The advantage of the trapezoidal wedge resection is that it is reliable, has minimal risks, and is quick to operate.8 One risk involved with this surgery is the likelihood of late pelvis instability because of anterior pelvis disruption. On the other hand, compression plate fusion gives the best stability by reducing the occurrence of stress fracture and the risk of pelvis instability. Before the surgical process, a specialist surgeon in sports hernias examines an athlete. If the athlete does not qualify for the surgery then pubic symphysis stabilization becomes the best option.
Extracorporeal shock wave therapy (ESWT)
Extracorporeal shockwave therapy (ESWT) started as a minor study of osteoblastic behavior patterns in animals in the 1980s. The study increased interest in the application of ESWT to muscle disorders. Shockwaves are applied to influence the growth of new tissues. ESWT has become a preference for the treatment of various orthopedic conditions.
ESWT has been used in managing lateral epicondylitis of the elbow, calcific tendinitis of the shoulder, and deformities in bone structure. ESWT has gained fame throughout the world.9,10 The risks of ESWT are minimal and insignificant. Mild hematoma and megrim are some of the risks, which are easy to treat. ESWT is a therapy, which is effective, convenient, and secure. It can substitute surgery for many orthopedic disorders thus avoiding the risks of surgery.
Reference List
- Haemi C, Michael M, Thomas MB. Treatment of osteitis pubis and osteomyelitis of the pubic symphysis in athletes: a systematic review. Journal of Sports and Medicine 2011;45(1):57–64.
- Romeo P, Lavanga V. Clinical application of extracorporeal shock wave therapy in musculoskeletal disorders.
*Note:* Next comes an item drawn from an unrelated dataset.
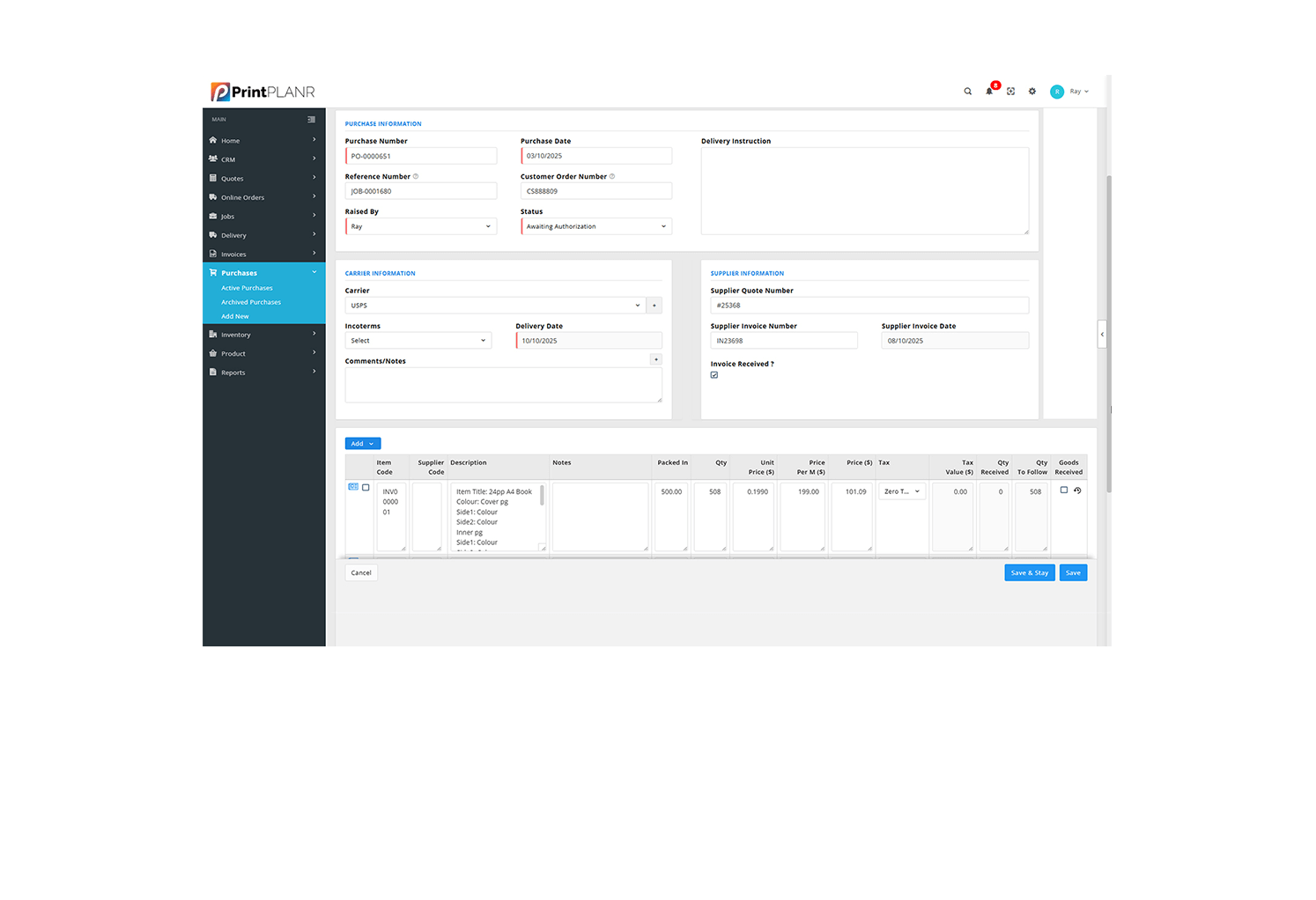Image resolution: width=1316 pixels, height=900 pixels.
Task: Change the Tax dropdown showing Zero T...
Action: pos(901,491)
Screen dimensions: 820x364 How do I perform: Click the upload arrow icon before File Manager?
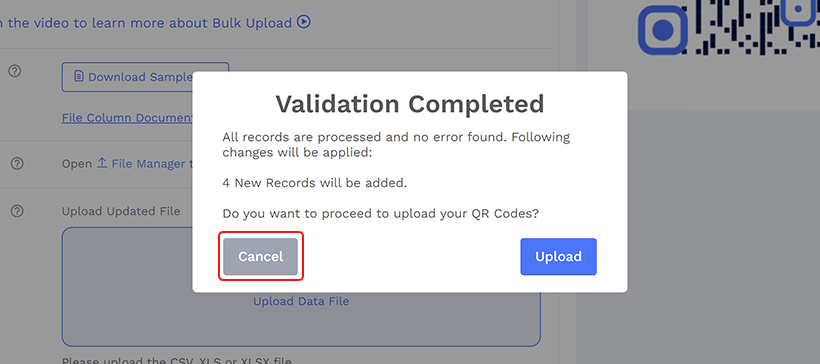tap(102, 163)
Journal of Alternative and Integrative Medicine 2013;2(2):1-5.
- Bert M, Steve AM. Osteitis pubis. Operative Techniques in Sports Medicine 2005;13:62-67.
- Don FP, Vittorio C, Alberto R, Angelo C, Marco P. Effectiveness of radial shock wave therapy for calcific tendinitis of the shoulder: single-blind, randomized clinical study. Journal of the American Physical Therapy 2006;86:672-682.
- Pauli S, Willemsen P, Declerck K, Chappel R, Vanderveken M. Osteomyelitis pubis versus osteitis pubis: a case presentation and review of the literature. Journal of Sports and Medicine 2002;36:71–73.
- Loew M, Daecke W, Kusnierczak D, Rahmanzadeh M, Ewerbeck V. Shock-wave therapy is effective for chronic calcifying tendinitis of the shoulder. Journal of Bone and Joint Surgery 1999;81:863-7.
- John HJ, Yun JJ, Cheong HS. The effect of extracorporeal shock wave therapy on myofascial pain syndrome. Annals of Rehabilitation Medicine 2012;36(5):665-674.
- Wellock V. The ever widening gap-symphysis pubis dysfunction. British Journal of Midwifery 2002;10(6):348-353.
- Ching JW. Extracorporeal shockwave therapy in musculoskeletal disorders. Journal of Orthopaedic Surgery and Research 2012;(7):11-8.
- Cristina R, Antonio M, Horacio L. Osteitis pubis syndrome in the professional soccer athlete: a case report. Journal of Athletic Training 2001;36(4):437-440.